Challenge: Render the lines from the one containing "You are a GUI" through the one containing "The height and", inclusive, as a numbered list with blank lines omitted.

Data entries:
-------
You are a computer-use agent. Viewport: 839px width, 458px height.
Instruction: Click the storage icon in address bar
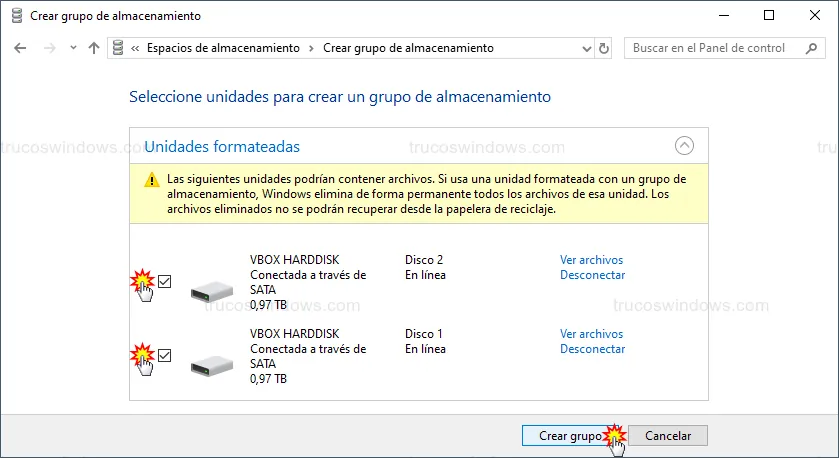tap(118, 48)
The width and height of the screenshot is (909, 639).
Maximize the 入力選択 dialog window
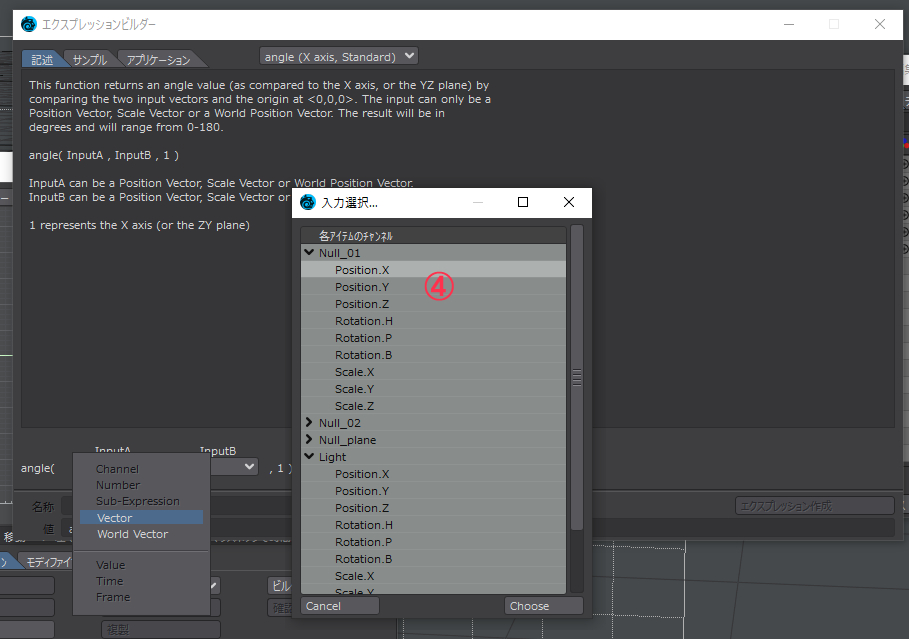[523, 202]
-------
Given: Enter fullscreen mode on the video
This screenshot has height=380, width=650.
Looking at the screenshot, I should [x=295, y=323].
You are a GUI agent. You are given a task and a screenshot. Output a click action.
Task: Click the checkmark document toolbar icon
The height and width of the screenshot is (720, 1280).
-------
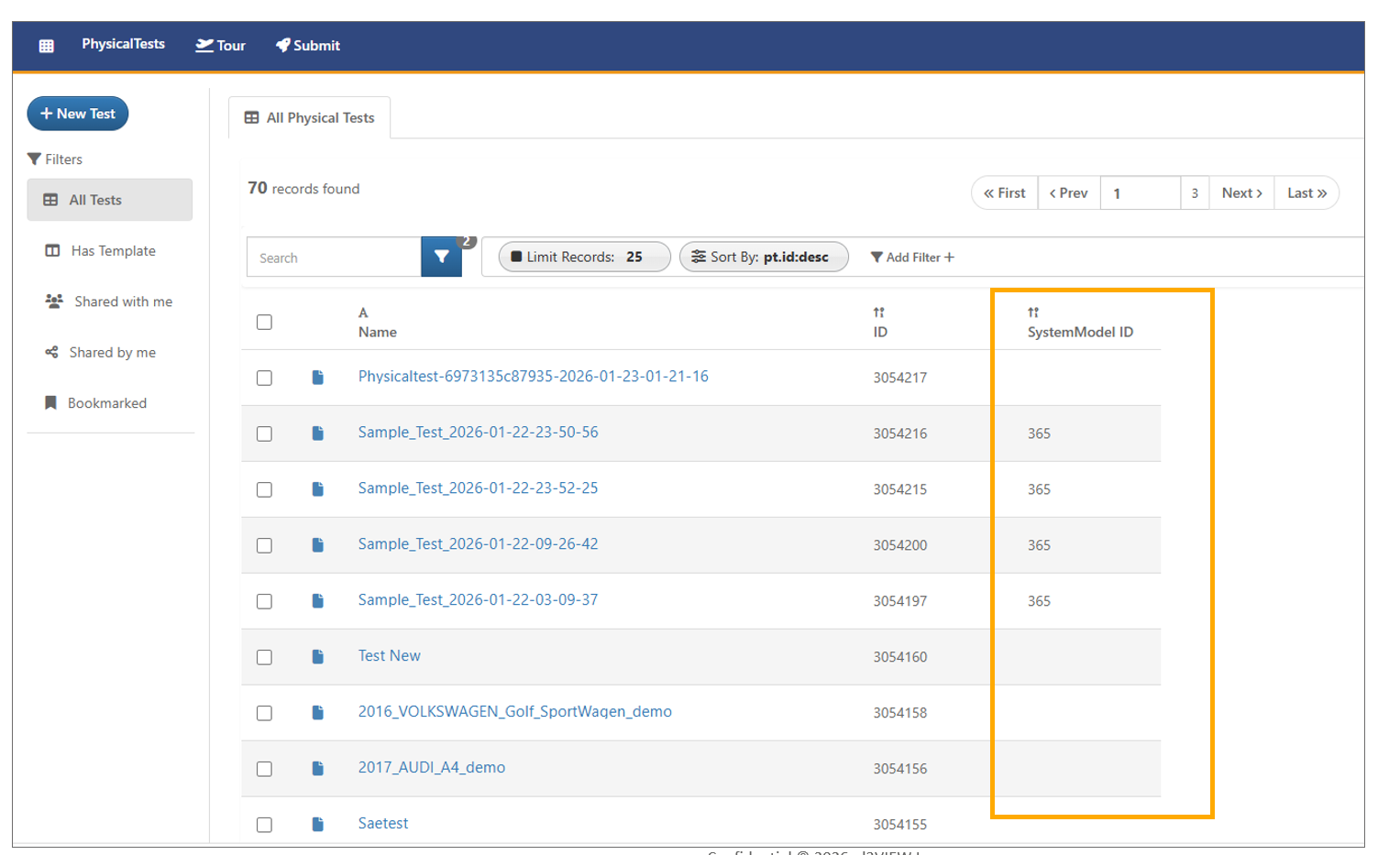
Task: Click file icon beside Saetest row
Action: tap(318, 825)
-------
Complete response:
1. You are a GUI agent. You are given a task and a screenshot. Output a click action.
2. Task: Click the checkmark document toolbar icon
3. The height and width of the screenshot is (720, 1280).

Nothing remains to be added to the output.